Natural Psoriasis Treatments
If medications fail to relieve the symptoms of psoriasis or cause unwanted side effects, people may try natural remedies, such as herbs and vitamins, for relief. Some people with psoriasis find natural sunlight and ocean water helpful. Some seaside resorts offer special programs for people with psoriasis.
If you are considering natural remedies for psoriasis, here's what you should know about some of the more commonly used remedies:
Aloe vera. Preliminary research suggests that topical cream from the aloe vera plant may improve symptoms of psoriasis. One study showed that topical aloe vera was more effective than placebo. This product is of only minimal benefit, at best.
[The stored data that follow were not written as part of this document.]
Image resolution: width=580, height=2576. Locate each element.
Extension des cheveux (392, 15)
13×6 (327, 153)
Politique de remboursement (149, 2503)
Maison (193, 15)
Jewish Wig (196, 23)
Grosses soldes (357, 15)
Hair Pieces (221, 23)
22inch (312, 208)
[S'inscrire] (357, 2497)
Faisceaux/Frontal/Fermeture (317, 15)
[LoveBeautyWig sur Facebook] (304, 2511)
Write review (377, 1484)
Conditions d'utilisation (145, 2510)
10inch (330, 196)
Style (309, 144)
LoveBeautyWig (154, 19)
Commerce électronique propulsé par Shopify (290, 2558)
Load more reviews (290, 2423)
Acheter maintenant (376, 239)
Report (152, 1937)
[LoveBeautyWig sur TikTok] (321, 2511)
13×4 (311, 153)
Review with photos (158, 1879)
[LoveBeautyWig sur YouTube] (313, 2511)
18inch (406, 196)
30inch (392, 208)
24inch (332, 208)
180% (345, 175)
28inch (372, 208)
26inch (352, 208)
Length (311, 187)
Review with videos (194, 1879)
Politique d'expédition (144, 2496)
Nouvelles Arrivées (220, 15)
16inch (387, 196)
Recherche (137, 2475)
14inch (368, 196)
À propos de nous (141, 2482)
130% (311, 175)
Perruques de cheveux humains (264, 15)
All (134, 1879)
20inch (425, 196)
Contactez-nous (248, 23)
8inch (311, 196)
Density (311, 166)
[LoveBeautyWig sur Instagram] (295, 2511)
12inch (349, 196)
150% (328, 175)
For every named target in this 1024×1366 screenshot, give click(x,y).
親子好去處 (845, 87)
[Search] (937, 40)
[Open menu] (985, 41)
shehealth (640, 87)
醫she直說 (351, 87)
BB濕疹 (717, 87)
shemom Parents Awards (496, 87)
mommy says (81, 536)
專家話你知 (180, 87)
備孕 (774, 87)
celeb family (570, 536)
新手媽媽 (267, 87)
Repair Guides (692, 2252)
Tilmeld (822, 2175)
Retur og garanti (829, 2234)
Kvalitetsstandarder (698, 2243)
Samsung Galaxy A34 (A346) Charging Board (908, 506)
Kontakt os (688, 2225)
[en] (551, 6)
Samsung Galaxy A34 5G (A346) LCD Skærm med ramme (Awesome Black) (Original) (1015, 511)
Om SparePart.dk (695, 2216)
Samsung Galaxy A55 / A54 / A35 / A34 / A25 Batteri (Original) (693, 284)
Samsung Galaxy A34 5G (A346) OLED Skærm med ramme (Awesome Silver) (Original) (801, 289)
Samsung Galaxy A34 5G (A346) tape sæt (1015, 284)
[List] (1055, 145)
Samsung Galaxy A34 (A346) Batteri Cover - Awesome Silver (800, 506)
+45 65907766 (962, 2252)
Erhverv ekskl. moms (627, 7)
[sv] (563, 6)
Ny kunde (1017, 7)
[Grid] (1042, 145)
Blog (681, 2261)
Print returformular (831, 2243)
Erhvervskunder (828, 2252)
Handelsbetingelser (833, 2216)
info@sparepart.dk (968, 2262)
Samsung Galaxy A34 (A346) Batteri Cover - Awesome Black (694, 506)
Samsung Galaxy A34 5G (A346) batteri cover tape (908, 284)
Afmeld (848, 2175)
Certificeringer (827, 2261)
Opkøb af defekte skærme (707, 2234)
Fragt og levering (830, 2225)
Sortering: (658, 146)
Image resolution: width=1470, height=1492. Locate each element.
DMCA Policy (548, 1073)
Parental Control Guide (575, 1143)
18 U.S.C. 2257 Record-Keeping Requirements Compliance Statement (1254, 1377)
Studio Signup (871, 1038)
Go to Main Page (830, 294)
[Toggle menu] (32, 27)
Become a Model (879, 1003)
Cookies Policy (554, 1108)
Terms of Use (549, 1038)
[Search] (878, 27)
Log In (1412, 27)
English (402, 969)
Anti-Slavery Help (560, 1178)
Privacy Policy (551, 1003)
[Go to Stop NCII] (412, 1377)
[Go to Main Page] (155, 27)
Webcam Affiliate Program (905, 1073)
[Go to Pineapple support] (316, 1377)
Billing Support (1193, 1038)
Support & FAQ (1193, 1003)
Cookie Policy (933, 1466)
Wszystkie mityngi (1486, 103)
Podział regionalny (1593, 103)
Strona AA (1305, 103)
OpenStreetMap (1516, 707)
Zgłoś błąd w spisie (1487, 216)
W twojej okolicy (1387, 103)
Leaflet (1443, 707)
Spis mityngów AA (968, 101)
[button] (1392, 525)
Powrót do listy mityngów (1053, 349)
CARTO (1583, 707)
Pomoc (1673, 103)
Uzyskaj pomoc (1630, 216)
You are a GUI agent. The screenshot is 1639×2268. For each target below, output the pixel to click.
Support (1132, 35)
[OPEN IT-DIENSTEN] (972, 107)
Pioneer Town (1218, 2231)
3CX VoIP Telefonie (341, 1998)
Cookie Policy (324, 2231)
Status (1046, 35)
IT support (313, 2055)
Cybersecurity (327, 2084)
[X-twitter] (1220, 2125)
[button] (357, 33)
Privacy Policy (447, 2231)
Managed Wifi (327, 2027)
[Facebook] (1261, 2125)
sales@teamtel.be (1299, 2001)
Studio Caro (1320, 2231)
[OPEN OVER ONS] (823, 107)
Fish oil. Fish oil may be helpful for psoriasis when taken orally. Research has suggested that taking daily oral fish oil supplements containing 1.8 to 3.6 grams of eicosapentaenoic acid (EPA) may bring some improvement.
Dead Sea salts. Bath solutions, such as Dead Sea salts, oil, oilated oatmeal, or Epsom salts can help psoriasis by removing scales and easing itching. To try Dead Sea salts and other bath solutions, mix them in the bath as directed, then soak in the tub for about 15 minutes. As soon as you get out of the tub, apply a moisturizer to the skin. Don't expect a lot of improvement, however.
Cayenne. Cayenne peppers have been used medicinally for thousands of years. Capsaicin, the ingredient in peppers that gives them their heat, is also the active ingredient in many pain-relieving gels and creams. In one study, applying capsaicin cream to the skin relieved itching and skin lesions in people with psoriasis. Capsaicin can cause a burning sensation to the skin, which improves the longer you use it. It's important to wash your hands immediately after rubbing in capsaicin and not touch your eyes or mouth while you have capsaicin on your hands.
Diet. Diet therapies are of almost no benefit in the treatment of psoriasis. Starvation has been shown to be associated with fewer symptoms, but this is hardly practical.
While natural remedies may play a role in psoriasis treatment, it's important to know that they, too, can have risks. You should never begin a new treatment -- even a natural one -- or stop a treatment prescribed by your doctor without first speaking with your doctor.